- Directed by: Gregorio Fernandez
- Written by: Mike Velarde; T.E. Sauco;
- Produced by: Gregorio Fernandez
- Starring: Jaime de la Rosa; Delia Razon; Rebecca Del Rio; Eddie Rodriguez; Rudy Fernandez;
- Cinematography: Remegio Young
- Edited by: Ike Jarlego Sr.
- Music by: Francisco Buencamino Jr.
- Production company: LVN Pictures
- Release date: 8 June 1956;
- Running time: 118 minutes
- Country: Philippines
- Language: Tagalog / Filipino

= Luksang Tagumpay =

1956 drama film by Gregorio Fernandez

Luksang Tagumpay is a 1956 Filipino drama film by Gregorio Fernandez starring Jaime de la Rosa, Delia Razon and Rudy Fernandez. The movie won Best Picture in FAMAS Awards 1957. First screen appearance of the young Rudy Fernandez.

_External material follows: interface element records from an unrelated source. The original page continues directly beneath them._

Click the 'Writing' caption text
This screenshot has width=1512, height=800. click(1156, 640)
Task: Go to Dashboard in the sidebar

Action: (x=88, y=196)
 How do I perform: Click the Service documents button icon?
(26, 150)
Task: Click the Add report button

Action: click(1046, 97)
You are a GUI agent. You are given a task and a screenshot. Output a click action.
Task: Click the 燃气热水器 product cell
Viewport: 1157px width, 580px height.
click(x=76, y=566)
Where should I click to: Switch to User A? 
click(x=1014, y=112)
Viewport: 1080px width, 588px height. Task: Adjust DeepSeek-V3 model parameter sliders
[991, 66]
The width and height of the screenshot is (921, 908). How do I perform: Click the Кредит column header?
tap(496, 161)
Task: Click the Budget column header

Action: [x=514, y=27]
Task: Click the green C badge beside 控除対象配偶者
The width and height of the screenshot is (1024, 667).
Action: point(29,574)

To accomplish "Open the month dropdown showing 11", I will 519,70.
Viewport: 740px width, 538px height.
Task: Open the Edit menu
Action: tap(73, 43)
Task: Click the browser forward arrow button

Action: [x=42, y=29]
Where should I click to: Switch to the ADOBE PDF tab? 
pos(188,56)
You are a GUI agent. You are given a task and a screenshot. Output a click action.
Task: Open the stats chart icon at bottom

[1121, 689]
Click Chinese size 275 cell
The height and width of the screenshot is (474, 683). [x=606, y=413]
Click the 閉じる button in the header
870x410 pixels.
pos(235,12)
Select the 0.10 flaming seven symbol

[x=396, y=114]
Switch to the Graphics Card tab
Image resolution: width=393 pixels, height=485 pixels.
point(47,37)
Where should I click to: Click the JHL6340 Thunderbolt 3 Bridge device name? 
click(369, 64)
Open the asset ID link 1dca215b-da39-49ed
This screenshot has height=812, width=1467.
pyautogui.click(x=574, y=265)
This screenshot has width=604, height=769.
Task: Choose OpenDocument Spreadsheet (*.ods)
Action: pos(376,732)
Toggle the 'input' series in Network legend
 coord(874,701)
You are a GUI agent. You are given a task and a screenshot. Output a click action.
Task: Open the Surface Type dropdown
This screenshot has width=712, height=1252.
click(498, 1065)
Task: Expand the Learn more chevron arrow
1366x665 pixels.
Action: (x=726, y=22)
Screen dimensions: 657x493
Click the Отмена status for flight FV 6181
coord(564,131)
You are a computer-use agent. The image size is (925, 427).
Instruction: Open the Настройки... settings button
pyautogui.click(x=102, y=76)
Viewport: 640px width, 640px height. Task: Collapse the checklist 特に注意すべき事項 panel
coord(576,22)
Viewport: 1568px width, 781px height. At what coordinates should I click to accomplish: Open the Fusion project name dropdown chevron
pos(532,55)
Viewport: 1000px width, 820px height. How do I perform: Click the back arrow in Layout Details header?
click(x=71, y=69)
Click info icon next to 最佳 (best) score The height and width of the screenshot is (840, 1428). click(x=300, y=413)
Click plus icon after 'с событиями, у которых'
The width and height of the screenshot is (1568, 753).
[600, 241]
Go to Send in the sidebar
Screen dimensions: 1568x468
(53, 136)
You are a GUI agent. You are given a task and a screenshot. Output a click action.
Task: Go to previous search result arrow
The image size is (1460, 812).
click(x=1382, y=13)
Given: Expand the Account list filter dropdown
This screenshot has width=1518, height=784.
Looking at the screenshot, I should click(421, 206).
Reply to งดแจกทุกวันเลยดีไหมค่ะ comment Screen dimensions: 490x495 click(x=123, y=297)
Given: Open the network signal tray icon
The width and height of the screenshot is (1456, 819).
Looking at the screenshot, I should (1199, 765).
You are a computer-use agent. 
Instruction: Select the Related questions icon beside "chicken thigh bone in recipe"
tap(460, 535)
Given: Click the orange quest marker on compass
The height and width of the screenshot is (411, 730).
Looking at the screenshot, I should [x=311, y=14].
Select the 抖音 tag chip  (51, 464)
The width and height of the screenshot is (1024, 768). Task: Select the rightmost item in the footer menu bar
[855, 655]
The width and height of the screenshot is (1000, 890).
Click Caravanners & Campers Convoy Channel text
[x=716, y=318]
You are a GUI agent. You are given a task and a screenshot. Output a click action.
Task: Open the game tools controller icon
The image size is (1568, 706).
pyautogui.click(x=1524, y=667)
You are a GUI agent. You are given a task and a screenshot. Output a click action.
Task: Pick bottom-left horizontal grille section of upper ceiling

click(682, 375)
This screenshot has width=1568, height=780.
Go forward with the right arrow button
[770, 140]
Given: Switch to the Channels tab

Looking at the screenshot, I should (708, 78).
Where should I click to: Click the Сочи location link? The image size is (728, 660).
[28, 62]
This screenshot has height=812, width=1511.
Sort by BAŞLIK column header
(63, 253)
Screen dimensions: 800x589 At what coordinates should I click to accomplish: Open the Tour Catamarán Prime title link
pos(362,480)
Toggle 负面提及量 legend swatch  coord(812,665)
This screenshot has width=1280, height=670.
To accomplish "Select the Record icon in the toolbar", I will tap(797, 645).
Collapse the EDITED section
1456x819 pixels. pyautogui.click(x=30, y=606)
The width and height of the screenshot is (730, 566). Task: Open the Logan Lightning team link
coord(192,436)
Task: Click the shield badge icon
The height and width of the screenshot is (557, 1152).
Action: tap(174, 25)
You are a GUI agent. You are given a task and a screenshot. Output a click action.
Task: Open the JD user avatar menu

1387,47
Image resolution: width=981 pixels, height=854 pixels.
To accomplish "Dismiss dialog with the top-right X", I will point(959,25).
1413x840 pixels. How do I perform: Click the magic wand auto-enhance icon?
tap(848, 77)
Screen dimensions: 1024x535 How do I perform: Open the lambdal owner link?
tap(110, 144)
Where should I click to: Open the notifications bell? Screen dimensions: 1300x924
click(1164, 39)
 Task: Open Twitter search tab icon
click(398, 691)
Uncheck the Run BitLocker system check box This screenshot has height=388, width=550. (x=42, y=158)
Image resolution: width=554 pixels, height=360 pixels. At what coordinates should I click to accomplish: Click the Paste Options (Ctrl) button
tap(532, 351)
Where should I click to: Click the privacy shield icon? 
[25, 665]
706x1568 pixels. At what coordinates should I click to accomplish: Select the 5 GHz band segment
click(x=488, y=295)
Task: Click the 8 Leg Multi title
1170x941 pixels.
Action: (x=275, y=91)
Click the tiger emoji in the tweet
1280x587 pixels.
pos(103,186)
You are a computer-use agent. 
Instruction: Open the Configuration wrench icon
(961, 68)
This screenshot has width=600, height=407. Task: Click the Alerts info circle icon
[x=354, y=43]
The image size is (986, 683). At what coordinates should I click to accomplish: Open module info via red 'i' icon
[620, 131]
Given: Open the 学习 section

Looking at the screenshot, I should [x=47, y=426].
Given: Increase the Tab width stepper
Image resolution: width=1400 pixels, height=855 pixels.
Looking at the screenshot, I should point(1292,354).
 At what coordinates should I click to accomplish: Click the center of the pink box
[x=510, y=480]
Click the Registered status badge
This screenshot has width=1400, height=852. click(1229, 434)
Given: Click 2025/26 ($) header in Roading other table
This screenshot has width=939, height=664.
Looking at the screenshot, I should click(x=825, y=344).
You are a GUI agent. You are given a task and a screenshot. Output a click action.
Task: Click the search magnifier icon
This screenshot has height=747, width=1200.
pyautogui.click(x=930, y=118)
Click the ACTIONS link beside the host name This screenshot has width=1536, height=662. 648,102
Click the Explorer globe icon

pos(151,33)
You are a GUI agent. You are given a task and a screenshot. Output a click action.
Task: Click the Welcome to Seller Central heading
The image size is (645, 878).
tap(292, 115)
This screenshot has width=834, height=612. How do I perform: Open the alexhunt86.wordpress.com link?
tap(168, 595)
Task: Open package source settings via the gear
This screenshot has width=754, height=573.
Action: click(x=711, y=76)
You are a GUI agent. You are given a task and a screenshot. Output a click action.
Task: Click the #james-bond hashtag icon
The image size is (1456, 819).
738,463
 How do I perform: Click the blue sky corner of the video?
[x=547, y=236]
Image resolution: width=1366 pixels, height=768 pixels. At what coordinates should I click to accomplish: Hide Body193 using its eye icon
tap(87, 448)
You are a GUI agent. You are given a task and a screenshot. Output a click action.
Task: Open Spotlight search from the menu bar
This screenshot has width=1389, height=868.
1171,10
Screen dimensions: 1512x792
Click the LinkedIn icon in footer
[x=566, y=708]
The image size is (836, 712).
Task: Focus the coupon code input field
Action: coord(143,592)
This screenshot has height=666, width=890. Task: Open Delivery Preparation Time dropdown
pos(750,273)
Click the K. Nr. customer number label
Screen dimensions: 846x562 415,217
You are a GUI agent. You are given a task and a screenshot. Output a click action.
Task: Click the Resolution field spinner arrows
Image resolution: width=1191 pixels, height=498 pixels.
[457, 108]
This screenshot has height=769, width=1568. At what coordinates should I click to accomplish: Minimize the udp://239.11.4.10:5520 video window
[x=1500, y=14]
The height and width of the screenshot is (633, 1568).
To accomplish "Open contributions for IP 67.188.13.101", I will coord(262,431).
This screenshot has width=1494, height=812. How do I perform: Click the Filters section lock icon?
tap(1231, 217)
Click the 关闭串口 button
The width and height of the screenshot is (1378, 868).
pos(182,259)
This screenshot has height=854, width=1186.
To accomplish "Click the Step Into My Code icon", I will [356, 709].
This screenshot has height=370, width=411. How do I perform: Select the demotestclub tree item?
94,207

Director Gregorio Fernandez hired his then three-year-old son to appear in the film.

==Plot==
After years of waiting for the absent husband who had been reported missing in the Korean front, Anita (Delia Razon) finally resigns to early widowhood and accepts the insistent pleas of a kind, loving, and handsome Dr. Ricardo Llamas (Jaime de la Rosa). Marriage brings them happiness but fate has other plans for them.